Stored data:
================================
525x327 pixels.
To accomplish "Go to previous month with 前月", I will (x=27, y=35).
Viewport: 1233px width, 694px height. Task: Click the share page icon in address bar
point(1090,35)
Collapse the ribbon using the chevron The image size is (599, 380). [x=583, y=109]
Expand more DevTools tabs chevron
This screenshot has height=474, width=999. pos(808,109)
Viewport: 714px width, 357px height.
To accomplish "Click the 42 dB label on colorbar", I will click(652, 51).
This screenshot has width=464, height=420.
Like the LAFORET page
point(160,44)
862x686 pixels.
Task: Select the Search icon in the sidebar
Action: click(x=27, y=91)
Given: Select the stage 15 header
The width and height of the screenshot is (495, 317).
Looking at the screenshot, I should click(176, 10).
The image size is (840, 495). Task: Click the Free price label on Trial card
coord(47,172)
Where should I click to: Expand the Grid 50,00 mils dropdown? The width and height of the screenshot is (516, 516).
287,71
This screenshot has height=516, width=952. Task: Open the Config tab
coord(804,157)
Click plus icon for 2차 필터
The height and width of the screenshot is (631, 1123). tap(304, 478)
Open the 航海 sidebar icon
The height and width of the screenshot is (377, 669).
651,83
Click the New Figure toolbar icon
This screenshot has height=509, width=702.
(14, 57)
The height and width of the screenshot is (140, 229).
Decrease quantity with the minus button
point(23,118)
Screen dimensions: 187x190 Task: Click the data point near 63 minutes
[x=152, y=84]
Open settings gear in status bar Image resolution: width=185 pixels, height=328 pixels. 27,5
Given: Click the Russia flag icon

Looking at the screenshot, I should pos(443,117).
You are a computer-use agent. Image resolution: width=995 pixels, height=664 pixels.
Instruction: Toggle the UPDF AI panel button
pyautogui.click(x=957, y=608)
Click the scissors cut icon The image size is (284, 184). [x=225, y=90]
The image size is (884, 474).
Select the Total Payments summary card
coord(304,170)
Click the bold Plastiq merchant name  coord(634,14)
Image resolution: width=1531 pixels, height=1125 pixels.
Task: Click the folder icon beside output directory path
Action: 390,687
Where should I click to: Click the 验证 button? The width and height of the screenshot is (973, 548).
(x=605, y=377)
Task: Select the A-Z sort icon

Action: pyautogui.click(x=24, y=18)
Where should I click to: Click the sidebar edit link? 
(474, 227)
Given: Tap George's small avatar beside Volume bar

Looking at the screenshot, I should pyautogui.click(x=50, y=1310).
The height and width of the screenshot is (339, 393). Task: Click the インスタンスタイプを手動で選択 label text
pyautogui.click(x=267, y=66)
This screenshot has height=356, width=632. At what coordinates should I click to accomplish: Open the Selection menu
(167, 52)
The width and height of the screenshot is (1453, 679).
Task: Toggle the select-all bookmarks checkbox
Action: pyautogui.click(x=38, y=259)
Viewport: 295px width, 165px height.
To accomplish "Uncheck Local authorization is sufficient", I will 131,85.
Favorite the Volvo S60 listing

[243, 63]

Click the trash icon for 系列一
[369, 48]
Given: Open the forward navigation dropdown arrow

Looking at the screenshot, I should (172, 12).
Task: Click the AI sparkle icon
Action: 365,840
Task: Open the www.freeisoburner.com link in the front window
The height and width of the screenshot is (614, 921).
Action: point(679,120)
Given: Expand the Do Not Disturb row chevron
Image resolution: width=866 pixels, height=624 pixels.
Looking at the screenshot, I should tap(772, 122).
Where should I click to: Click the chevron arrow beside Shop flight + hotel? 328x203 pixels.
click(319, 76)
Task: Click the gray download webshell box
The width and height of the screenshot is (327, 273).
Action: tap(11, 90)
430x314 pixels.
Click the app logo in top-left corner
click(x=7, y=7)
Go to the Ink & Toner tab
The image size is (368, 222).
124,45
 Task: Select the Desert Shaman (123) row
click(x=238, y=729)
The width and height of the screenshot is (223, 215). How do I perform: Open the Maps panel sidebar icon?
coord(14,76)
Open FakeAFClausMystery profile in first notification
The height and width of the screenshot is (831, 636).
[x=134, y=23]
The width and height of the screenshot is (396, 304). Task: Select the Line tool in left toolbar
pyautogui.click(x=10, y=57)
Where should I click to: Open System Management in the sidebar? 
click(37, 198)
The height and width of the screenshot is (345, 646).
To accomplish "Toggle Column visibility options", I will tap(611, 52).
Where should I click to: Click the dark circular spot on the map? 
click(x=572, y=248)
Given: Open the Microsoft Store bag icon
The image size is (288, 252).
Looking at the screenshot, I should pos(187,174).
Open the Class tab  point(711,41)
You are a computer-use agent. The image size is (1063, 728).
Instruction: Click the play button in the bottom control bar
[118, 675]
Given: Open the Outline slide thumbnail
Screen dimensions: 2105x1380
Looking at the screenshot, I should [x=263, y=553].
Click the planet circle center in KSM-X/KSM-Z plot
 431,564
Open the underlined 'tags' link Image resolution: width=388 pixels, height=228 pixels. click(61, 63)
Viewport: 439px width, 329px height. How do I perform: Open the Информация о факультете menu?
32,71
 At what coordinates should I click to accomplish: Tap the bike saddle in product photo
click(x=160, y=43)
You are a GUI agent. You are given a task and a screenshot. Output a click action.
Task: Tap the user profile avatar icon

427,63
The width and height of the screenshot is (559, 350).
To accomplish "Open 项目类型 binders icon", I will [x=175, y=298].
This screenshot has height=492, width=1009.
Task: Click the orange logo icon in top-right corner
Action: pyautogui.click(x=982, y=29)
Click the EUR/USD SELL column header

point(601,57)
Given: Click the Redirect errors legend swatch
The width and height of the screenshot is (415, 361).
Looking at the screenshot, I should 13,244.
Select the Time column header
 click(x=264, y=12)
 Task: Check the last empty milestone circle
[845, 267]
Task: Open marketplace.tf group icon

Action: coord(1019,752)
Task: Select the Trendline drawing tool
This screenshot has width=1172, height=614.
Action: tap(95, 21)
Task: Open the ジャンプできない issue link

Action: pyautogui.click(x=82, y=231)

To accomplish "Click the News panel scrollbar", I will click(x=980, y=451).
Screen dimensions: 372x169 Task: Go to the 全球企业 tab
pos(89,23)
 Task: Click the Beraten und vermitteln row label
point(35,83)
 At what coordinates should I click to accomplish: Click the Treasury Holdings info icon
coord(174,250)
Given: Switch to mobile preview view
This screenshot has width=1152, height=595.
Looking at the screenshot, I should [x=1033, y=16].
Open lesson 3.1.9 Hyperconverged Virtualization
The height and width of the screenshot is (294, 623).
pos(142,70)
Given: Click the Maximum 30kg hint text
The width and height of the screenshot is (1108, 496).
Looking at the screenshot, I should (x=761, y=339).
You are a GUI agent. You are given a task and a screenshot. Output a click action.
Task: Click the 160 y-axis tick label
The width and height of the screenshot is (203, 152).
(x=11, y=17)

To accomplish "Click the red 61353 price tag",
================================
> _Exercise aim_
Quote verbatim the stretch of the material from the line containing "Task: Check the last empty milestone circle" through the end of the material, both ends included.

> _Task output_
 Task: Check the last empty milestone circle
[845, 267]
Task: Open marketplace.tf group icon

Action: coord(1019,752)
Task: Select the Trendline drawing tool
This screenshot has width=1172, height=614.
Action: tap(95, 21)
Task: Open the ジャンプできない issue link

Action: pyautogui.click(x=82, y=231)

To accomplish "Click the News panel scrollbar", I will click(x=980, y=451).
Screen dimensions: 372x169 Task: Go to the 全球企业 tab
pos(89,23)
 Task: Click the Beraten und vermitteln row label
point(35,83)
 At what coordinates should I click to accomplish: Click the Treasury Holdings info icon
coord(174,250)
Given: Switch to mobile preview view
This screenshot has width=1152, height=595.
Looking at the screenshot, I should [x=1033, y=16].
Open lesson 3.1.9 Hyperconverged Virtualization
The height and width of the screenshot is (294, 623).
pos(142,70)
Given: Click the Maximum 30kg hint text
The width and height of the screenshot is (1108, 496).
Looking at the screenshot, I should (x=761, y=339).
You are a GUI agent. You are given a task and a screenshot. Output a click action.
Task: Click the 160 y-axis tick label
The width and height of the screenshot is (203, 152).
(x=11, y=17)

To accomplish "Click the red 61353 price tag",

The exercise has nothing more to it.